Vancouver issues over 900 licences to homeowners and tenants running Airbnb short-term rentals

    1 of 1 2 of 1

      Some 679 Vancouver homeowners and 244 tenants have been granted business licences to run short-term rentals.

      The City of Vancouver started issuing licences on April 1 this year, when regulations governing rentals for less than 30 days came into effect.

      A city news release provides the following breakdown for types of homes where these short-term rentals are operated: 308 apartments, 24 laneway houses, 72 duplex/triplex/fourplex, 416 detached houses, 64 suites in a house, and 40 townhouses.

      Short-term rentals are allowed only in the principal homes of operators.
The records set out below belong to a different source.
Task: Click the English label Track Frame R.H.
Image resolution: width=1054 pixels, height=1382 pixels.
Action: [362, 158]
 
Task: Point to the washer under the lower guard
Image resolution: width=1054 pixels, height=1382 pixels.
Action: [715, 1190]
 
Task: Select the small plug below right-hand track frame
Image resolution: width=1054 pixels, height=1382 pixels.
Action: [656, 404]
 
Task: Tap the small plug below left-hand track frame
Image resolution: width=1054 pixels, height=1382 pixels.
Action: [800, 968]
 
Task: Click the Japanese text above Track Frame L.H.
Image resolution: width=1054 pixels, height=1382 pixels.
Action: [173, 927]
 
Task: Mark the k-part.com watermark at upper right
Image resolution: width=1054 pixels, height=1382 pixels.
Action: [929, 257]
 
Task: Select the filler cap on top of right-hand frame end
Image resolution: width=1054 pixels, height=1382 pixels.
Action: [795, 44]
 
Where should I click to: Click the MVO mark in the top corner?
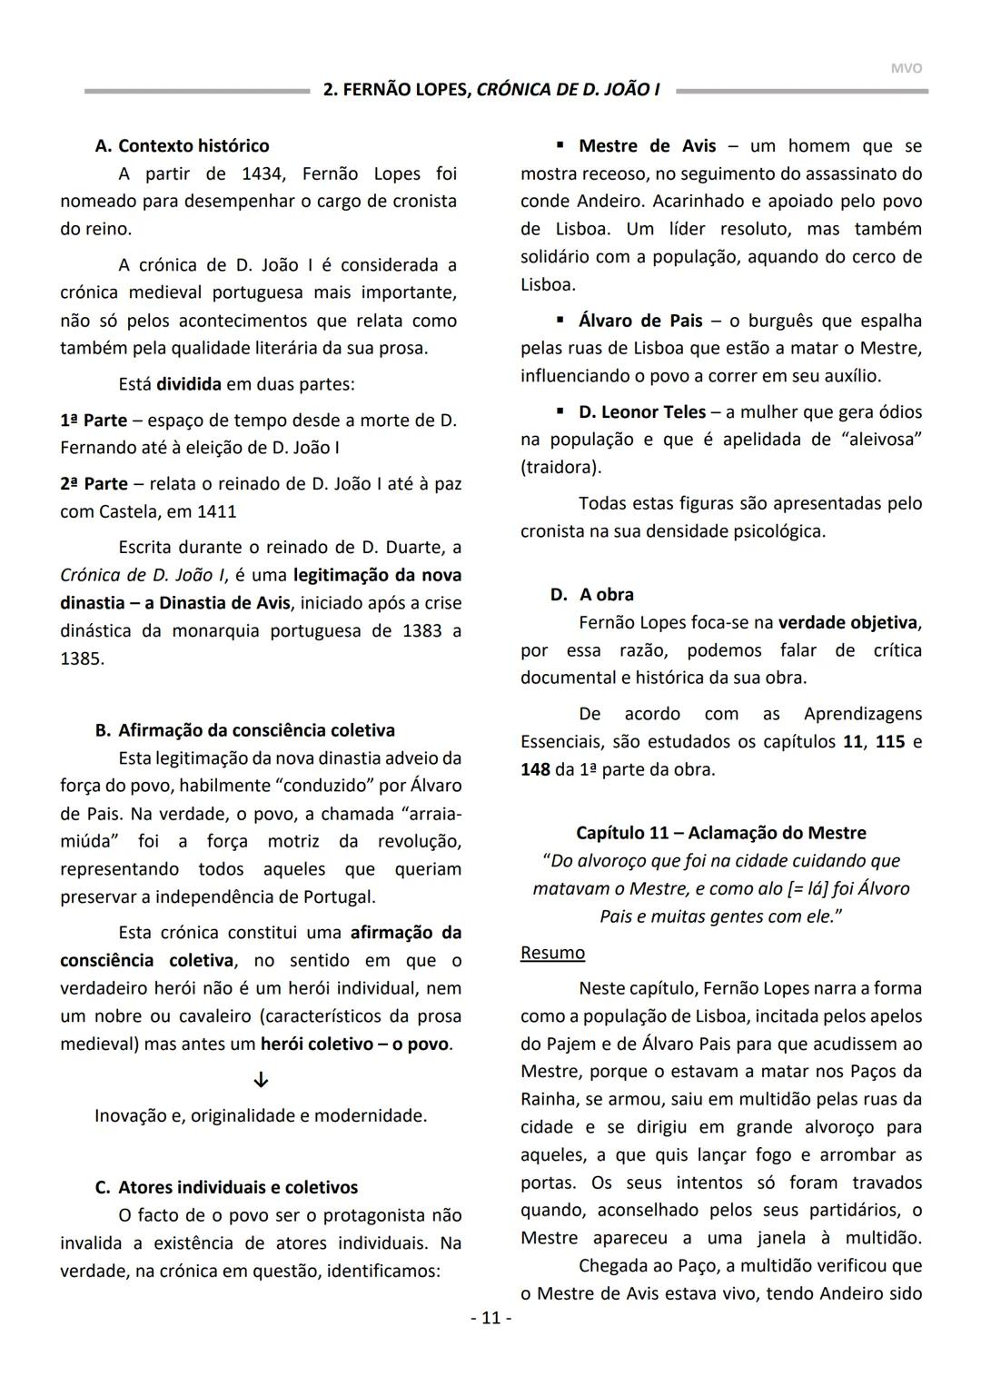tap(906, 68)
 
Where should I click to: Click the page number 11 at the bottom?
tap(490, 1317)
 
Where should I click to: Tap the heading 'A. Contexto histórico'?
tap(182, 145)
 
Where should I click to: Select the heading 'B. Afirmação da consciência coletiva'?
tap(245, 730)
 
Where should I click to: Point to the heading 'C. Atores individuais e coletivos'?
tap(226, 1187)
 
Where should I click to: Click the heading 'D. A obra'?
tap(592, 594)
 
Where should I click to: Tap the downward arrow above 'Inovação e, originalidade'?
tap(261, 1080)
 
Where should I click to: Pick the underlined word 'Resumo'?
tap(552, 952)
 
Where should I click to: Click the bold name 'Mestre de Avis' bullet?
tap(647, 145)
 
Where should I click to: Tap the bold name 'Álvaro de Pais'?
tap(640, 321)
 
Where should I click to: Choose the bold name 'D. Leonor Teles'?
tap(642, 411)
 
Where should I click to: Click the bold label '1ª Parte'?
tap(94, 421)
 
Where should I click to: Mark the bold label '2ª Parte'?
tap(94, 483)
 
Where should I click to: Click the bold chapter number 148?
tap(535, 769)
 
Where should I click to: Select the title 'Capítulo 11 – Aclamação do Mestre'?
tap(721, 833)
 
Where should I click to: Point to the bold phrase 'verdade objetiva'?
tap(847, 622)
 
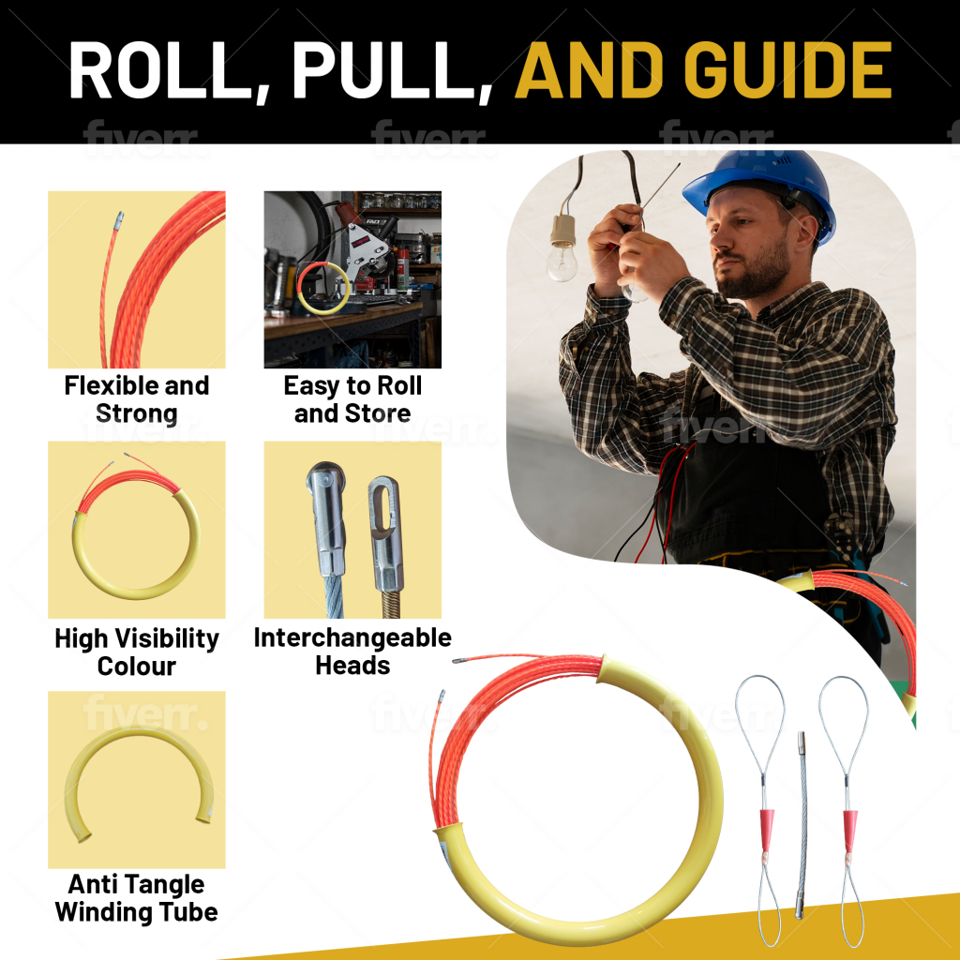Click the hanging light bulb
(562, 262)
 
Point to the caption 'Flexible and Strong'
(137, 399)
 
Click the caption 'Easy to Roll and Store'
(352, 399)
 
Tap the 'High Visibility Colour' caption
(137, 652)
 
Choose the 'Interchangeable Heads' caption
(352, 651)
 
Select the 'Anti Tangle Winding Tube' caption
(137, 898)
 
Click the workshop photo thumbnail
(352, 279)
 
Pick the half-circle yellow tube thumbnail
(137, 779)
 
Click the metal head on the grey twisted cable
(327, 519)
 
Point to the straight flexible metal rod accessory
(801, 825)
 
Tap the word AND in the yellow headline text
(589, 69)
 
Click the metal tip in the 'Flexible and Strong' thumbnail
(117, 220)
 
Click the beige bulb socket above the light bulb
(562, 230)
      The news release Thursday (May 31) reminds property owners and tenants running short-term rentals that they have until August 31, 2018 to get a licence.

      “Anyone who advertises a short-term rental without a business licence after August 31 will be subject to fines starting at $1,000, prosecution, or other enforcement actions,” the city advised.

      Short-term rentals that are typically advertised through digital platforms like Airbnb were previously illegal in Vancouver.

      On November 14, 2017, city council voted to legalize and regulate these rentals.

      Primary residences are the only places where short-term rentals are allowed.

      The city also announced in the news release that it is “actively investigating over 1,500 listings which appear to be illegal”.

      “These include commercial operations and illegal/unsafe units that will not qualify under the new licensing program, in order to protect the safety and availability of Vancouver’s long-term rental stock,” according to the city.

      The city also noted that following investigation and enforcement on these listings, almost 400 have been either converted to long-term rentals or taken off the listings.

      “Prosecution has been initiated against commercial operators representing 89 listings, with the potential to collect fines of up to $890,000,” the city also revealed.

      In addition, more than 400 listings were “targeted for enforcement, with multiple actions taken including warning letters, safety violation inspections, prosecutions and fines”.

      “Over 100 listings with duplicate or incorrect business licences are under audit and subject to additional enforcement,” the city also noted.

      “The new short-term rental regulations are designed to balance long-term rental housing protection by prohibiting short-term rentals in investment properties and support for owners and tenants who want to offset high housing costs with supplemental income,” Kaye Krishna, general manager of development, buildings and licensing, said in the media release.